▶ [PROMPT]
Quote each of the following items word for word.

▶ [DATA SECTION]
· · · ·

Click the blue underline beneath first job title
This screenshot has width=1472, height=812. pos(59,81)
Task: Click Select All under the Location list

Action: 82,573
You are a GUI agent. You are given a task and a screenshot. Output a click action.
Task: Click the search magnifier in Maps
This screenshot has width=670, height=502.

· · · ·

▶ [EXERCISE SOLUTION]
Click the blue underline beneath first job title
This screenshot has width=1472, height=812. pos(59,81)
Task: Click Select All under the Location list

Action: 82,573
You are a GUI agent. You are given a task and a screenshot. Output a click action.
Task: Click the search magnifier in Maps
This screenshot has width=670, height=502.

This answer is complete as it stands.